By FENG YUEJIAN / 07-19-2018 / (Chinese Social Sciences Today)

Economic Geography of Modern China
Edited by: Wu Songdi and Dai An’gang
Publisher: East China Normal University Press


 

The nine-volume Economic Geography of Modern China, completed in 2017, is the product of arduous work by 25 scholars over the past 10 years. It portrays a magnificent picture of the economic changes in modern China (1840-1949). The first volume gives an introduction to and general picture of China’s economic modernization. The other eight volumes are dedicated respectively to specific situations in eight regions, including the Jiangsu-Zhejiang-Shanghai Area, Central China, Southwest China, South China, Fujian-Taiwan Area, North China and Mongolian Plateau, Northwest China and Northeast China. Each of these eight volumes studies the development, space distribution and regional difference of industries and economic factors.


This is the first multi-volume work that conducts a full, comprehensive and intensive investigation of the economic geography in modern China from the perspective of geography, economics and history. This new book has made two important breakthroughs. First, it elaborates upon the main characteristics and the formation of economic geography in modern China. It proposes that the differences between the eastern and western parts of China gradually became the most notable regional difference in modern China. According to the book, the early phase of China’s modernization shows a spatial process of spreading from the east areas of China to the west, and from coastal areas to inland China, and the geographical structure of China’s modern economy formed in the 1920s and 1930s.


Second, by using the theoretical framework of “Harbor-Hinterland and the spatial progress of China’s modernization,” this new set of books explains the momentum, direction, regional difference as well as its origins, of the economic transformation in modern China. The new book proposes a Harbor-Hinterland geographical structure of economic development in modern China which featured movement from the east areas of China to the west, and from coastal areas to inland China. This geographical structure is crucial to understanding the spatial process of China’s modernization, and also has profoundly influenced contemporary China.

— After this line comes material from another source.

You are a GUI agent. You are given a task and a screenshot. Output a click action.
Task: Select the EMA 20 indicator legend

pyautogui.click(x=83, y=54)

The book also proposes seven viewpoints for further discussion. First, the difficult process of modernization is the main thread running through China’s modern history. Second, the coastal trading ports forced to open by treaties were the origins and major centers of regional modernization.  Third, the vast inland area also underwent great economic change. Fourth, the Harbor-Hinterland model was the major means for China’s spatial progress in economic modernization. Fifth, the import and export trade was the dominant factor facing the transformation of the traditional economy. Sixth, the influence of marketization, foreign-orientation in economic development and semi-industrialization should not be ignored. Last of all, there were notable differences among different regions during the process of modernization.

 

Feng Yuejian is a research fellow from the Institute of Economics at the Chinese Academy of Social Sciences.